Description
Chair: Julia Kempe
Physicians make critical time-constrained decisions everyday. Clinical predictive models can help physicians and administrators make decisions by forecasting clinical and operational events. Existing structured data based clinical predictive models have limited use in everyday practice due to complexity in data processing, model development, and deployment. Here, we show that unstructured clinical notes from the electronic health record can enable the training of clinical language models, which can be used as all-purpose clinical predictive engines with low-resistance development and deployment. Our approach leverages recent advances in natural language processing to train a large language model for medical language (NYUTron), and subsequently finetune it across a wide range of clinical and operational predictive tasks.
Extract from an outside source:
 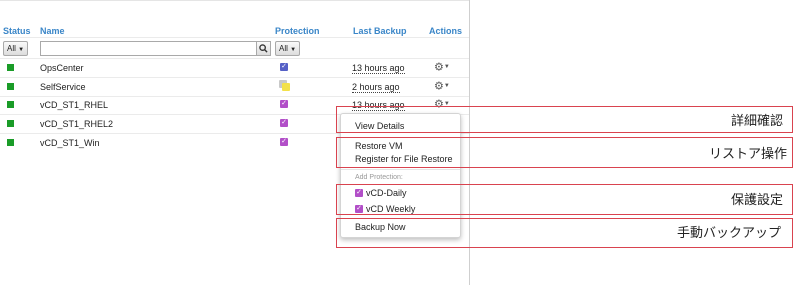 What do you see at coordinates (298, 31) in the screenshot?
I see `header-protection: Protection` at bounding box center [298, 31].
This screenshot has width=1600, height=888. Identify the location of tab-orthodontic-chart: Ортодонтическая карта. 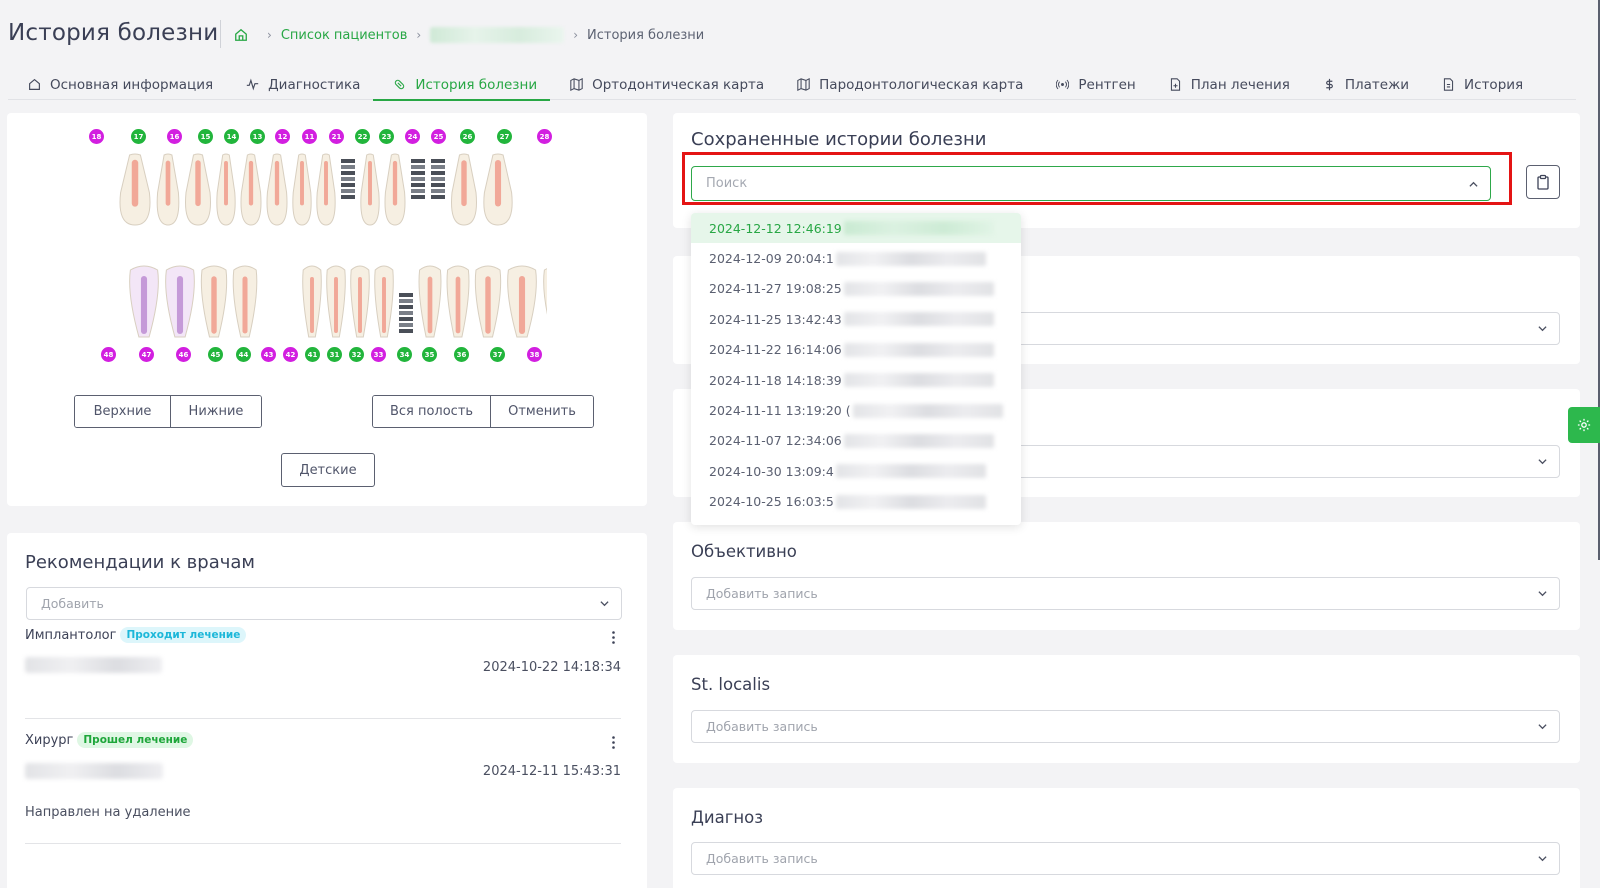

We evaluated our approach within our health system for five such tasks: 30-day all-cause readmission prediction, in-hospital mortality prediction, comorbidity index prediction, length of stay prediction, and insurance denial prediction. We show that NYUTron has an AUC of 78.7%-94.9%, with an improvement of 5.36%-14.7% AUC compared to traditional models. We additionally demonstrate the benefits of pretraining with clinical text, potential for increasing generalizability to different sites through finetuning, and demonstrate full deployment of our system in a prospective, single-arm trial. These results show the potential for using clinical language models in medicine to read alongside physicians and provide guidance at the point of care.